Arryns Gedanken überschlugen sich und versuchten die vielen Eindrücke des vergangenen Tages und derer des Heutigen miteinander in Einklang zu bringen. In einem verborgenen Ecklein seines Kopfes mahnte eine Stimme zur Vorsicht. All dies könne weder sein, noch rechtens sein. Alles, was geschah, passierte auf Grund eines vorherbestimmten Planes. Schicksal hatte sein Großvater dazu gesagt und ihm eingebläut, dass alles was er tat oder eben nicht, also sein Wirken, eine Ursache habe. Es gebe einen vorausbestimmten Weg, den er beschritt, aber wie er es tat, oblag einzig und allein ihm. Jeder ist seines eigen Glückes Schmied. Die Zukunft steht nicht in Stein gemeißelt.
Seine Nasenflügel arbeiten und blähten auf. Es roch nach reifen Ehren. Nicht nach Heu, gedroschenem Stroh und Laub. Eben so, wie es zur weibischen Zeit üblicherweise die Nase umwölkte. Nein, es durchdrang ihn. Er konnte es nicht nur riechen. Sein Gespür verriet ihm dasselbe. Die Luft wurde davon förmlich durchdrungen. Frische.
Eine Zutat des Lebens, als stünde alles auf diesem Berg in reinster Blüte.

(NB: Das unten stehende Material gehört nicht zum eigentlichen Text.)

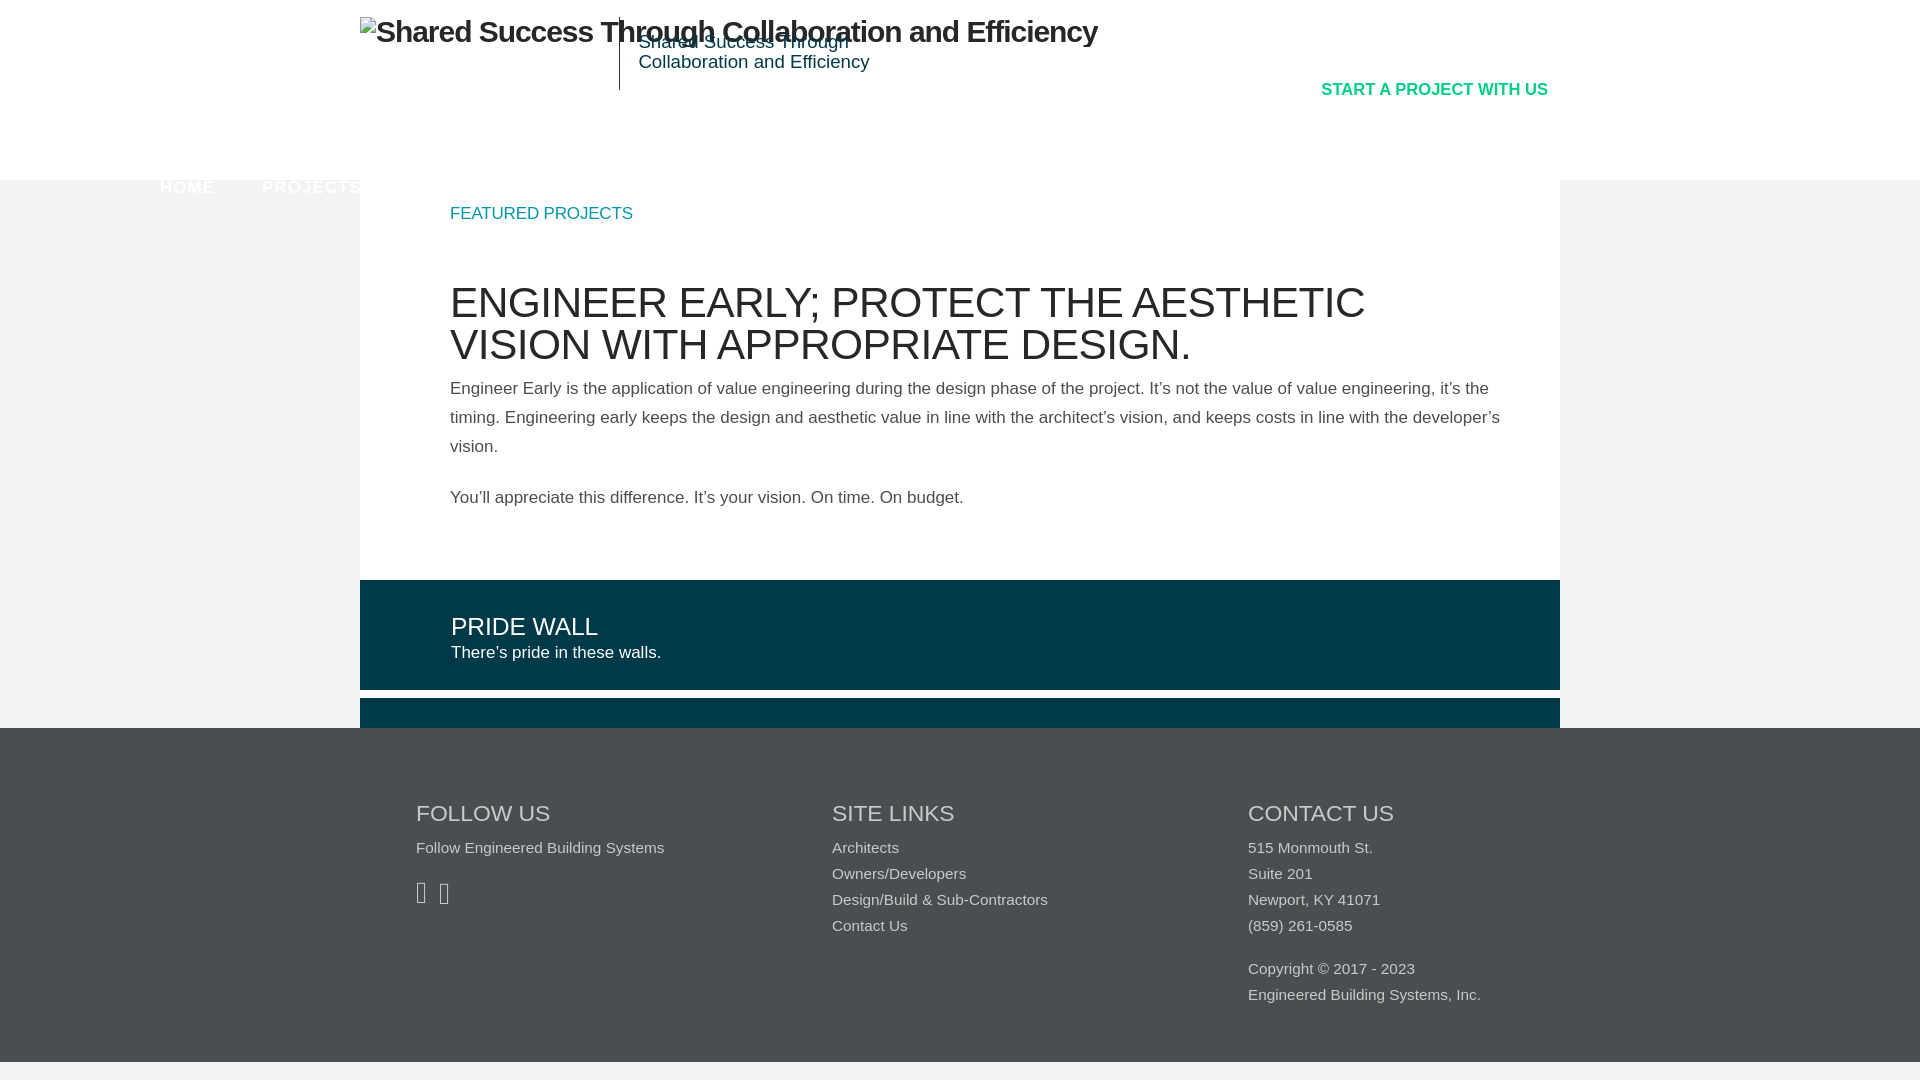  Describe the element at coordinates (456, 188) in the screenshot. I see `SERVICES` at that location.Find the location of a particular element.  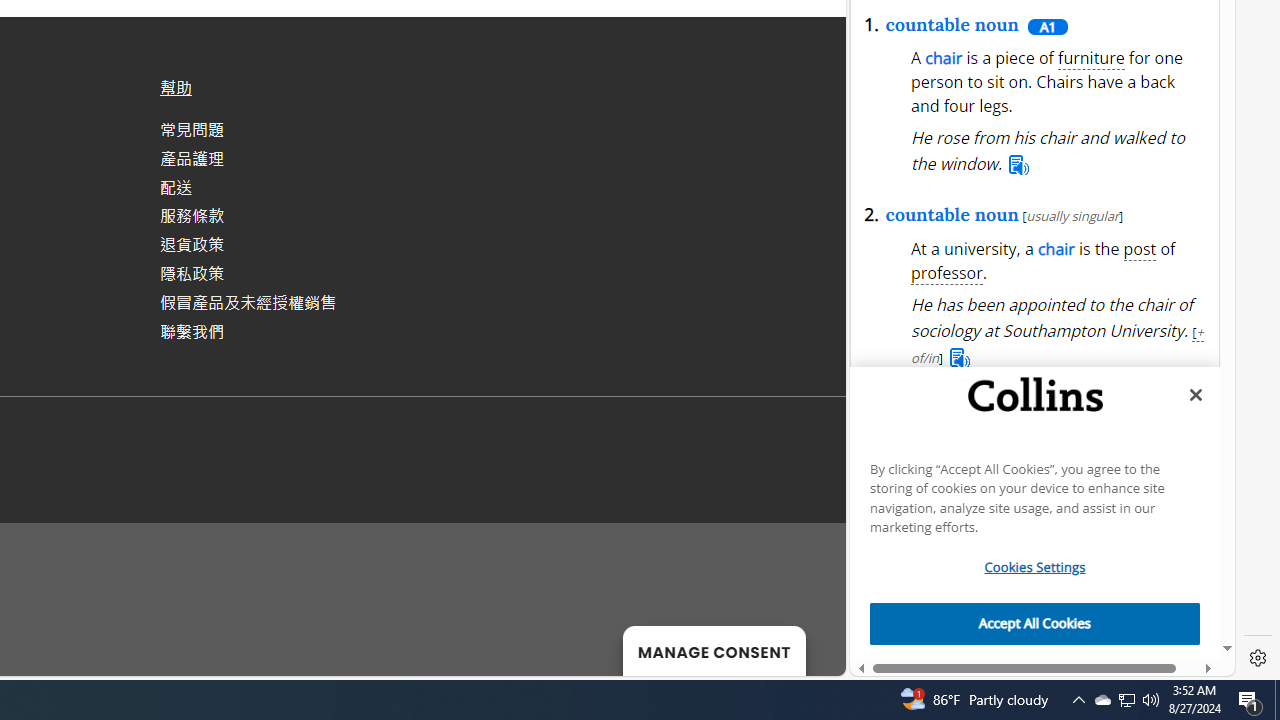

moderate is located at coordinates (980, 126).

Sein Herz machte Sprünge. Er glaubte gar, er vernehme dessen Jauchzen und könne es springen fühlen. Ein Gefühl, welches er bisweilen nur aus Erzählungen kannte. Vikka, die alte Vettel, sprach ab und an von jenem. Wenn junge Mädchen und Knaben ihren Rat ersuchten, sprach sie von solch Empfinden. Ihm schien, als sei er daheim.

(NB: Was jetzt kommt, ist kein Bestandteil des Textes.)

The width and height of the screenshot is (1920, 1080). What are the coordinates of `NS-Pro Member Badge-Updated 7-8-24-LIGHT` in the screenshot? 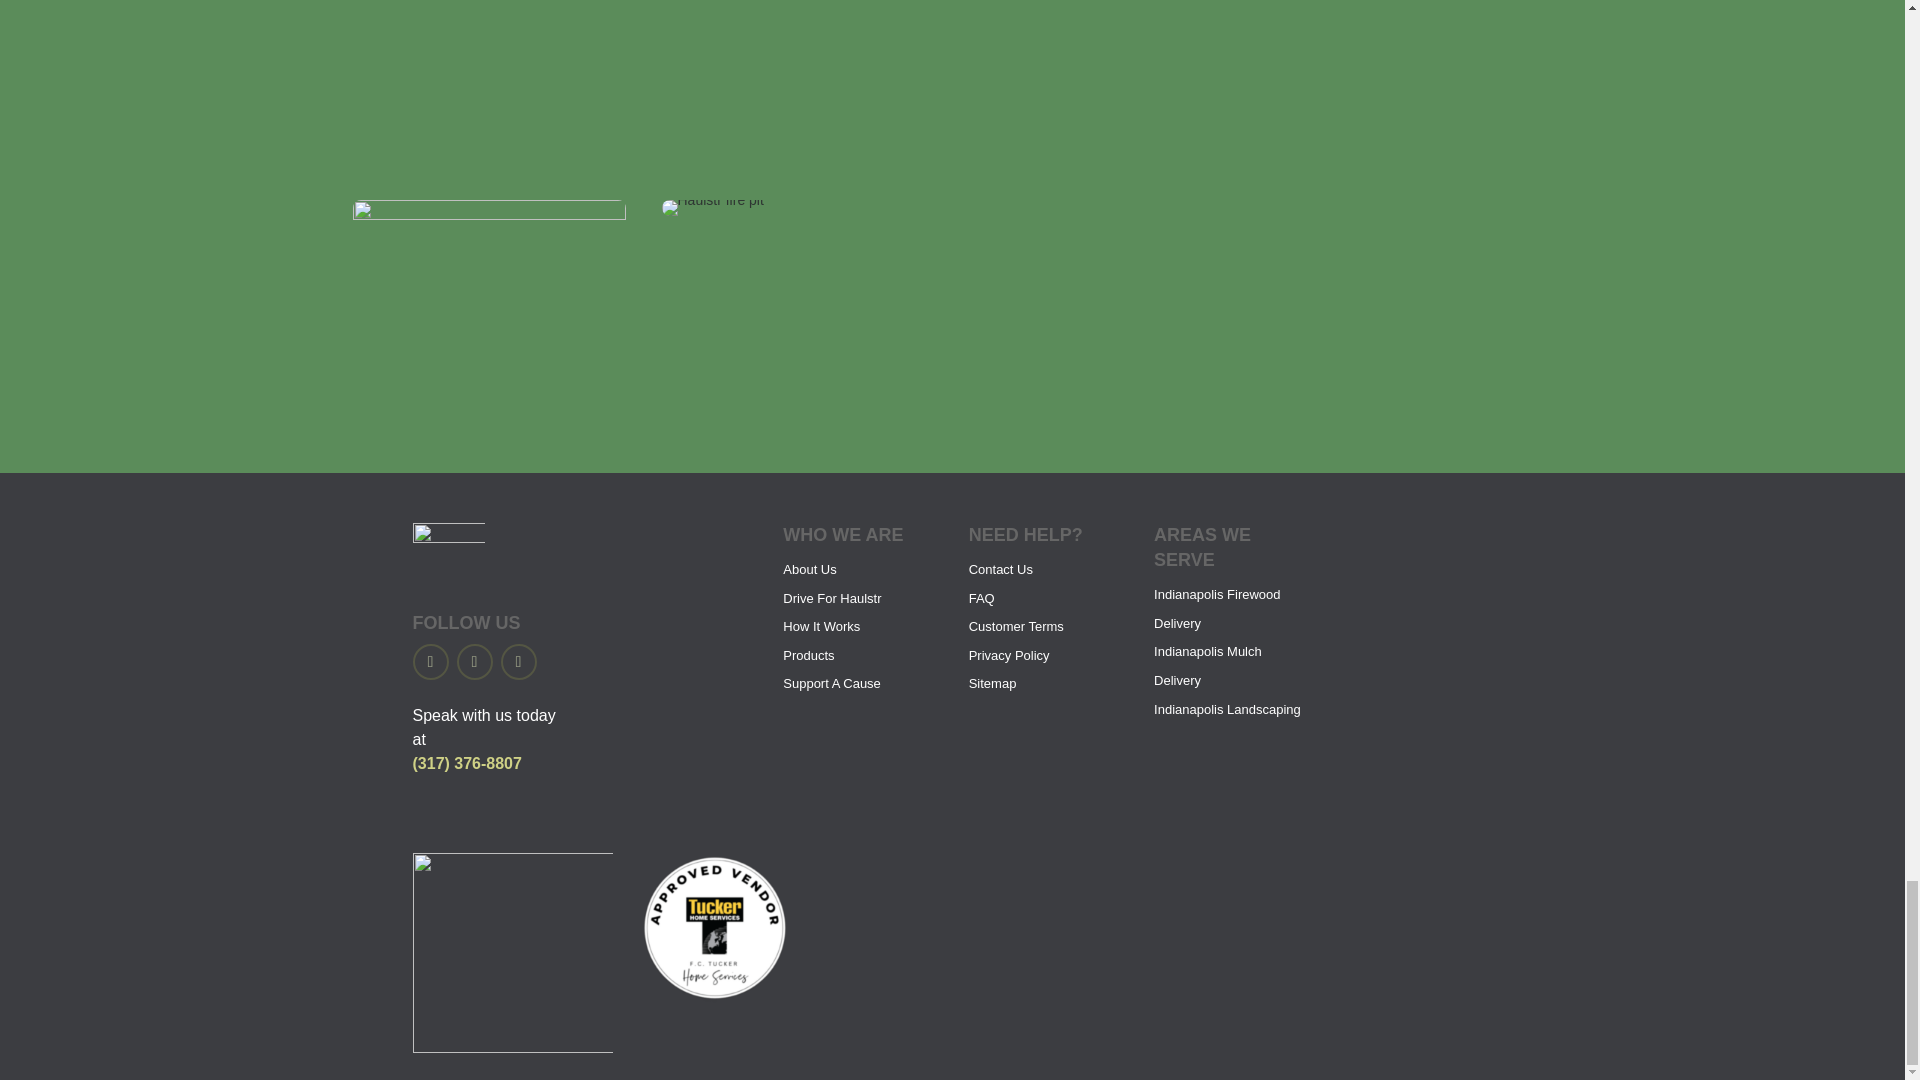 It's located at (512, 1048).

Zuhause bei seinem Großvater fühlte er sich behütet und behagen. Ja, genau so ein Wohlsein umgab ihn. Sein Innerstes offerierte ihm ... Sicherheit.
Shalti trabte an dem Karren vorbei und stupste wiehernd seinen rechten Arm. Mit den Vorderläufen hüpfte sie auf und ab; gab lautstark von sich Kund.
»Was hat sie«, erkundigte sich Raya mit einem Fingerzeig auf sein Pferd.
Arryn blinzelte eine Träne fort und zog die Nase rauf. Mit dem Ärmel wischte er sich dieselbige. »Ich glaube ... sie spürt nachhause zu kommen«, erklärte Arryn nahezu flüsternd.
»Nach ... Hause? Du kommst doch gar nicht von Hort. Du hast es gesagt.« Unsicher wie siegessicher drehte sie sich ihm zu und erwartete eine Erklärung. »Nun?« Wie bereits mehrfach gesehen, verschränkte sie ihre Arme vor der Brust. Immer dann, wenn sie sich so gab, war sie sich ihrer sicher.
Noch bevor der Junge zu antworten vermochte, erhob sich direkt voraus eine von Menschenhand gebaute Mauer. Nicht minder zehn Schritte in die Höhe ragte diese zinnenbewehrte Feste vor ihnen auf. Durchbrochen wurde jene von einem sich öffnendem Tor, welches den Blick auf halb zerfallene Gebäude frei ließ.